→ GOAL 1: From the forum thread on cheap T-shirt printing machines, return the passage starting with "Check out WHE.fr" and going on through "or more colours.", copied word for word.
→ GOAL 2: Take the forum thread on cheap T-shirt printing machines further, picking up after its last post.

-- Start DOCUMENT TEXT --

# The cheapest printing machine?



## skit (Apr 7, 2008)

Hi everyone,
I'm new in the printing system. I'm a young french man who would like to print some t-shirts for my site (my members reclaim them).
So I was looking for a printing machine (the professionals are thiefs!).
It's for producting about 10 or 15 t-shirts/month.
I would like something easy to use and very cheap. I'd like to sell some quality things and not expensive. The problem for the production with a professional is that my members would a lot of different logos so i cannot buy 50 same t-shirts.

(sorry for my english, i'm belgian)

So anyone knows which printer will feet me?


----------



## cmyk (Dec 3, 2007)

Hi, Kit!
Check out WHE.fr - Sérigraphie de tee-shirts en petites quantités, produits et articles pour la sérigraphie, apprendre la sérigraphie , it may be what you're looking for.


----------



## skit (Apr 7, 2008)

I think that the serigraphie system work only for a color. It's a little problem because i've a lot of beautiful draws made by my girlfriend in 3 or more colours.


----------



## skit (Apr 7, 2008)

I found that:
Qdunique.Net QDunique,Speaking nails; nails printer; nail art machine; nails art device; nails art; nails decorator; nails art kits; nails printing; image nail; nails printer; nails fashioner; beauty nail;

It looks great and I think the price isn't so expensive, i'm waiting for an answer from the seller.

-- End DOCUMENT TEXT --
-- Start SUPPLIED DATA --

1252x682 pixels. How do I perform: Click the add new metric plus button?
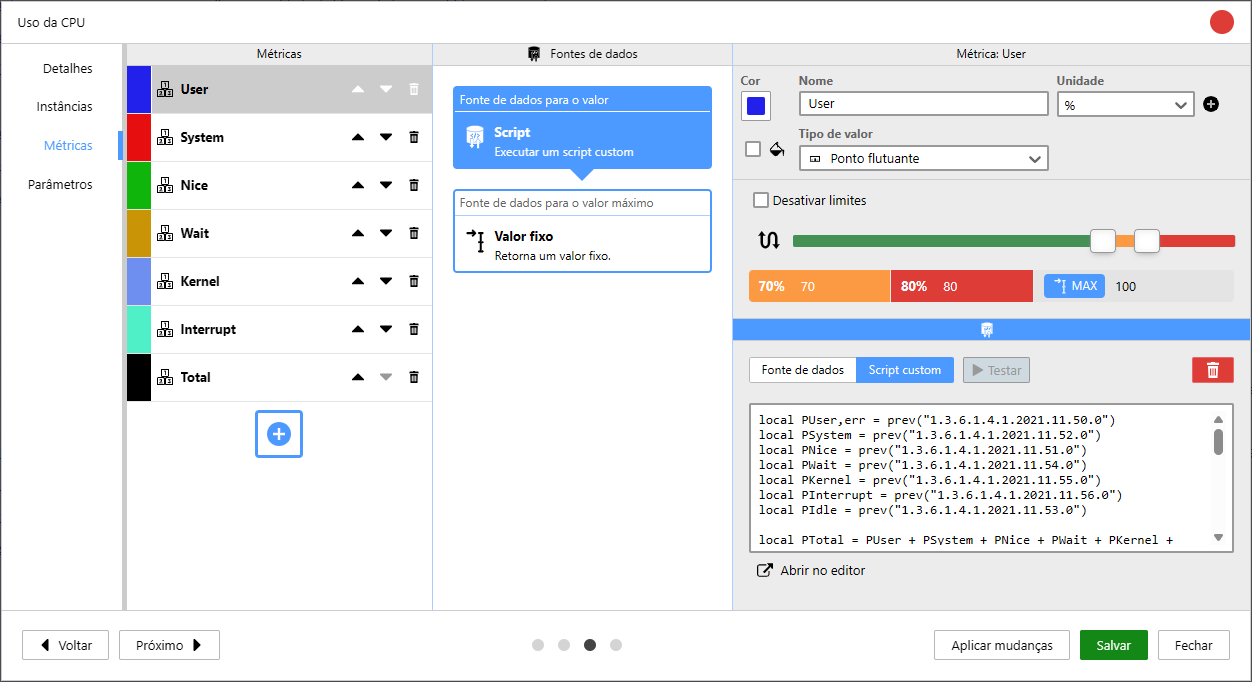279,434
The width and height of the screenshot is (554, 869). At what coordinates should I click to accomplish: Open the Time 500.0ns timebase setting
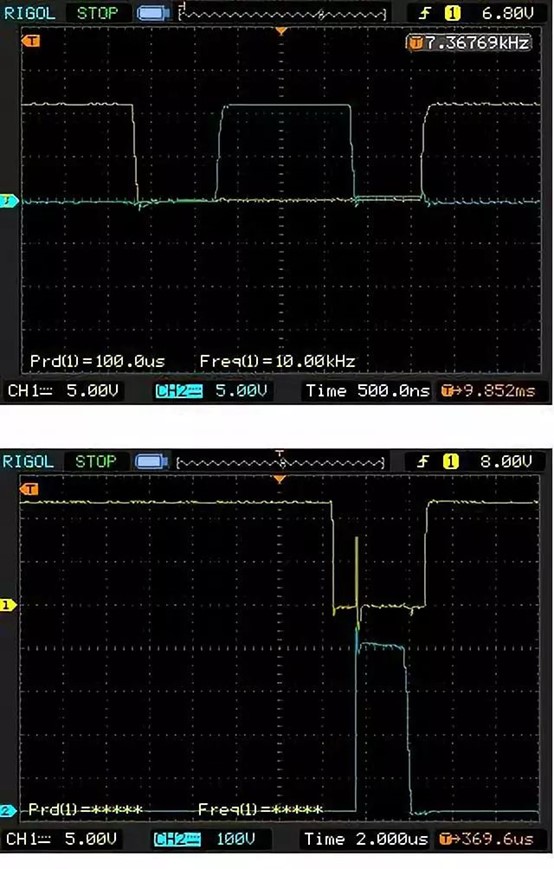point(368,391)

-- End SUPPLIED DATA --

→ FINAL ANSWER 1:
Check out WHE.fr - Sérigraphie de tee-shirts en petites quantités, produits et articles pour la sérigraphie, apprendre la sérigraphie , it may be what you're looking for.


----------



## skit (Apr 7, 2008)

I think that the serigraphie system work only for a color. It's a little problem because i've a lot of beautiful draws made by my girlfriend in 3 or more colours.

→ FINAL ANSWER 2:
Someone knows if it is a good stuff?


----------



## DirectSupply (Mar 19, 2008)

Hi Skit,

Have you looked in to using transfers or sublimation? Here is a link to a thread outlining the pros and cons of each imprinting method:
http://www.t-shirtforums.com/general-t-shirt-selling-discussion/t37985.html

In my opinion as a startup investment transfers or sublimation are cheaper than Direct to Garment printers especially with the 10 -15 shirt quantity a month.

Happy Monday!

http://www.t-shirtforums.com/general-t-shirt-selling-discussion/t37985.html


----------



## skit (Apr 7, 2008)

I know a little bit these systems but my buyers want black t-shirts  and these systems doesn't work on it. If I made it with white t-shirts, i'll have a lot of difficulties to sell them.
Maybe another solution?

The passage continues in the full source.